__What needs to be done__
Report every line of the records that contains the string "Cboe".
'''
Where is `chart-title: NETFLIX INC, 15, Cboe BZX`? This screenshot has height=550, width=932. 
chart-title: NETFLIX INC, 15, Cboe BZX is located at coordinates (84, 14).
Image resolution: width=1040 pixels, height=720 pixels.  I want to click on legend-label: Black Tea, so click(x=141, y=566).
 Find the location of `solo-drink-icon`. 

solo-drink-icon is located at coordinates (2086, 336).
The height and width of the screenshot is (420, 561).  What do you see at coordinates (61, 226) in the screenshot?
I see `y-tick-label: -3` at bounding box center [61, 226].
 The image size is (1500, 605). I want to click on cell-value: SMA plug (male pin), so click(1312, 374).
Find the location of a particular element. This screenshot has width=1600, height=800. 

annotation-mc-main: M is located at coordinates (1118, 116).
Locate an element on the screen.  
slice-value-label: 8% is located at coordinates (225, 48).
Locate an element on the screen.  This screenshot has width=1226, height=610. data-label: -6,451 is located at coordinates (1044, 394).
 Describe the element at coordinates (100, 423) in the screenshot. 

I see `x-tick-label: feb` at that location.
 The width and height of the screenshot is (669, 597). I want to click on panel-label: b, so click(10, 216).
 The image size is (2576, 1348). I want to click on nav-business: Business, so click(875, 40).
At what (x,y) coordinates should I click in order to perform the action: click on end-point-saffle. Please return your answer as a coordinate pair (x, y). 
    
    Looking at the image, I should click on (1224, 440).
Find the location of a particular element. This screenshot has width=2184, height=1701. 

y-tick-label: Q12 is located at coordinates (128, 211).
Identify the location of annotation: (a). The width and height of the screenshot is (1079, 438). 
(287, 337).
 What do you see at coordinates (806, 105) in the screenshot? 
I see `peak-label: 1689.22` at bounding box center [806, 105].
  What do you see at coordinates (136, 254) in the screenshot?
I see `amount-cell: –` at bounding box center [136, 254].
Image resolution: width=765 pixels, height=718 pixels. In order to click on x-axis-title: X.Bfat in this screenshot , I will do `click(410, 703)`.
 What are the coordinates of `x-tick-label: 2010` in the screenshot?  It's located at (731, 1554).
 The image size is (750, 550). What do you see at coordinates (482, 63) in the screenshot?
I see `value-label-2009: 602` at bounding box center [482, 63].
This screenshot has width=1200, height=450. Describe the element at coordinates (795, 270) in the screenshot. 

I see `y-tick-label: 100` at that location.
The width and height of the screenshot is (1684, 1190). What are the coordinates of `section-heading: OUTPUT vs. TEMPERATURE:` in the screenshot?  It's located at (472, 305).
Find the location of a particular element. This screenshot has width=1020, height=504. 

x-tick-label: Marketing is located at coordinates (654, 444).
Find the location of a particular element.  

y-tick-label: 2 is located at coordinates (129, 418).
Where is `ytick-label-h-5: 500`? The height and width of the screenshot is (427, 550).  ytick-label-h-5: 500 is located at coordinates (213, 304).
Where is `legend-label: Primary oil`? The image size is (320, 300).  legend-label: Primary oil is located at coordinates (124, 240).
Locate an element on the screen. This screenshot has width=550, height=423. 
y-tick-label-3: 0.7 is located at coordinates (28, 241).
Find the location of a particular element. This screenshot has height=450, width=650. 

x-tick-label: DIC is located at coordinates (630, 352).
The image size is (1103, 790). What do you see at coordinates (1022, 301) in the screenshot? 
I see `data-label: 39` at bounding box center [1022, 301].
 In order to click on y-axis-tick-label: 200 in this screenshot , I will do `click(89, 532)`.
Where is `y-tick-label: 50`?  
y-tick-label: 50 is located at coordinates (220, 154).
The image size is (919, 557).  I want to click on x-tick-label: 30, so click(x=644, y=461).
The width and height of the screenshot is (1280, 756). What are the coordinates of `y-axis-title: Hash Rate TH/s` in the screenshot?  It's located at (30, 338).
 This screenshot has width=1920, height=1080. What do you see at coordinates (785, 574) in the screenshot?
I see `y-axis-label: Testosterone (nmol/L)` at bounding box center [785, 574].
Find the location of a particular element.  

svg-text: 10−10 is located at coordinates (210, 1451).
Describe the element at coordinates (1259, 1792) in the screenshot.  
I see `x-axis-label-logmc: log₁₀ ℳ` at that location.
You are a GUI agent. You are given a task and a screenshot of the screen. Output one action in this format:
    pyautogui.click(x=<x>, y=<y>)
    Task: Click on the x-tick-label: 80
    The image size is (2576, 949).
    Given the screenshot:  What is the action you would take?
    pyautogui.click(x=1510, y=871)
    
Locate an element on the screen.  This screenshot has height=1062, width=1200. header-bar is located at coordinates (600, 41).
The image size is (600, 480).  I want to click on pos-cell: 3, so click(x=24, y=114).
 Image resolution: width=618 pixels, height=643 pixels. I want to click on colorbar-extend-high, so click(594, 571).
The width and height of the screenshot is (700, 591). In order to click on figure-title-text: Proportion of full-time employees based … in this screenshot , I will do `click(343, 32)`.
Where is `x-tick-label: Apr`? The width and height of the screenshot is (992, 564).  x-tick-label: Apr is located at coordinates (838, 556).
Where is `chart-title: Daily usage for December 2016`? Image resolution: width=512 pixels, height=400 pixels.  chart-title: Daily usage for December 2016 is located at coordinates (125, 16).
'''
__Answer box__
Where is `chart-title: NETFLIX INC, 15, Cboe BZX`? This screenshot has height=550, width=932. 
chart-title: NETFLIX INC, 15, Cboe BZX is located at coordinates (84, 14).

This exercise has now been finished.